The crypto model of single entries with "from" and "to" field works well for transactions. For example you move $100 from checking to savings account, something like the following will capture it perfectly.

```json { "from": "Checking", "to": "Savings", "amount": 100 } ```

This is basically what a crypto ledger does.

But the main reason why we need double entry accounting is that not all accounting entries are transfers. For example, is we are logging a sales, cash increases by $100, and revenue increases by $100. What's the "from" here? Revenue isn't an account where account is taken from, it is the "source" of the cash increase. So something like the following doesn't capture the true semantics of the transaction.

```json { "from": "Revenue", "to": "Cash", "amount": 100 } ```

Instead, in accounting, the above transaction is captured as the following.

```json { "transaction": "Sale", "entries": [ { "account": "Cash", "debit": 100, "credit": null }, { "account": "Revenue", "debit": null, "credit": 100 } ] } ```

It gets worse with other entries like:

- Depreciation: Nothing moves. You're recognizing that a truck is worth less than before and that this consumed value is an expense. - Accruals: Recording revenue you earned but haven't been paid for yet. No cash moved anywhere.

The limitation of ledgers with "from" and "to" is that it assumes conservation of value (something moves from A to B). But accounting tracks value creation, destruction, and transformation, not just movement. Double-entry handles these without forcing a transfer metaphor onto non-transfer events.


Replies

TuringTestlast Saturday at 2:28 PM

But you don't need double entry to register increases or decreases of value; you could as well just use single-entry accounting and add or remove money from a single account, using transactions that are not transfers.

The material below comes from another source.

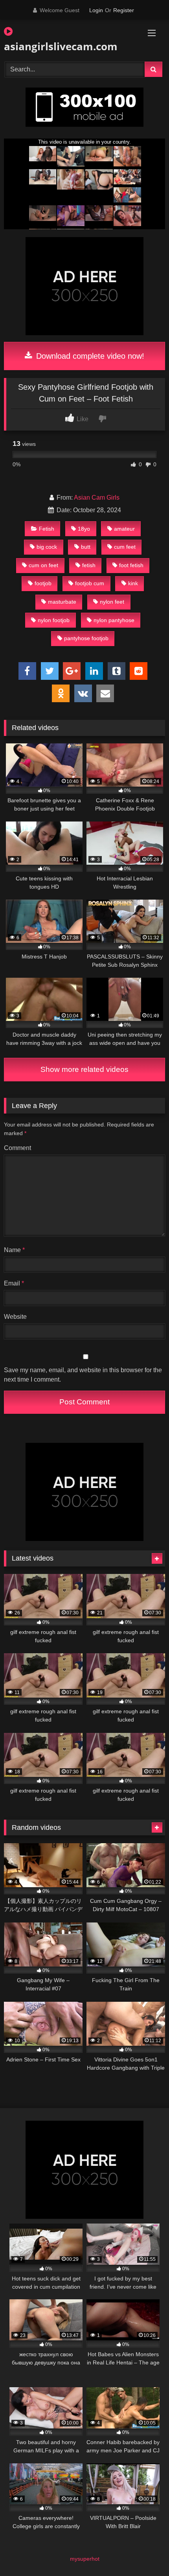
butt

In the past this was problematic because you missed error-checking by redundance, but nowadays you can trust a computer to do all the checking with database transactions (which are more complex checks than double entry, though they don't need to be exposed into the business domain). Any tracking that you'd want to do with double-entry accounting could be done by creating single-entry accounts with similar meaning, and registering each transaction once, if you know that you can trust the transaction to be recorded correctly.